New York Supreme Court — Appellate Division
Jan 24, 2024
223 A.D.3d 850 (N.Y. App. Div. 2024)

Opinion

01-24-2024

PEOPLE of State of New York, respondent, v. Joel MORALES, appellant.

Patricia Pazner, New York, NY (Anna V. Boksenbaum of counsel), for appellant. Melinda Katz, District Attorney, Kew Gardens, NY (Johnnette Traill and Nancy Fitzpatrick Talcott of counsel; Michael Lazard on the brief), for respondent.


Patricia Pazner, New York, NY (Anna V. Boksenbaum of counsel), for appellant.

Melinda Katz, District Attorney, Kew Gardens, NY (Johnnette Traill and Nancy Fitzpatrick Talcott of counsel; Michael Lazard on the brief), for respondent.

ANGELA G. IANNACCI, J.P., LINDA CHRISTOPHER, PAUL WOOTEN, JANICE A. TAYLOR, JJ.

DECISION & ORDER

Appeal by the defendant from an order of the Supreme Court, Queens County (Eugene M. Guarino, J.), dated June 14, 2021, which, after a hearing, designated him a level two sex offender pursuant to Correction Law article 6–C.

ORDERED that the order is affirmed, without costs or disbursements.

The defendant was convicted, upon his plea of guilty, of possessing a sexual performance by a child. After a hearing pursuant to the Sex Offender Registration Act (Correction Law art 6–C; hereinafter SORA), the Supreme Court assessed the defendant a total of 80 points, denied the defendant’s request for a downward departure, and designated the defendant a level two sex offender.

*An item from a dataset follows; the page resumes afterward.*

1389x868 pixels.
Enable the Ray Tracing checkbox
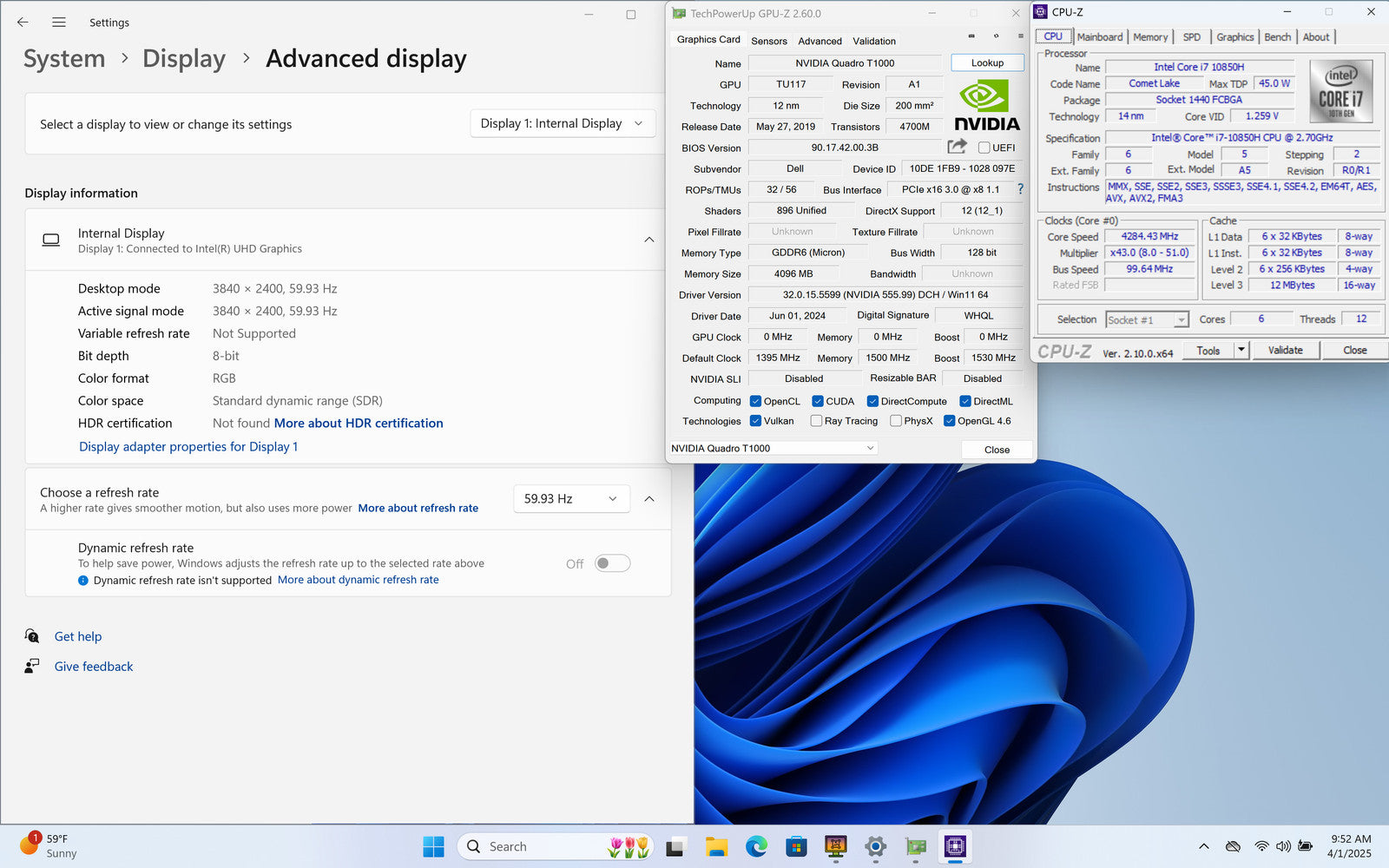pyautogui.click(x=816, y=421)
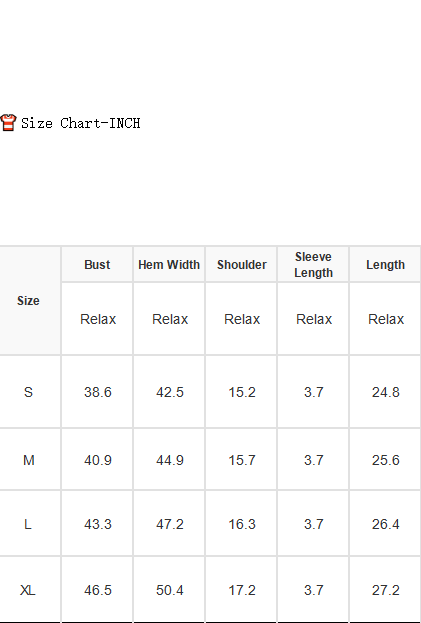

[1] "A defendant seeking a downward departure from a presumptive risk level has the initial burden of ‘(1) identifying, as a matter of law, an appropriate mitigating factor, namely, a factor which tends to establish a lower likelihood of reoffense or danger to the community and is of a kind, or to a degree, that is otherwise not adequately taken into account by the … Guidelines; and (2) establishing the facts in support of its existence by a preponderance of the evidence’ " (People v. Umanzor, 189 A.D.3d 1479, 1480, 134 N.Y.S.3d 766, quoting People v. Wyatt, 89 A.D.3d 112, 128, 931 N.Y.S.2d 85; see People v. Gillotti, 23 N.Y.3d 841, 861, 994 N.Y.S.2d 1, 18 N.E.3d 701; see also Sex Offender Registration Act: Risk Assessment Guidelines and Commentary at 4 [2006] [hereinafter Guidelines]). "If the defendant makes that twofold showing, the court must exercise its discretion by weighing the mitigating factor to determine whether the totality of the circumstances warrants a departure to avoid an overassessment of the defendant’s dangerousness and risk of sexual recidivism" (People v. Brocato, 188 A.D.3d 728, 728–729, 131 N.Y.S.3d 645).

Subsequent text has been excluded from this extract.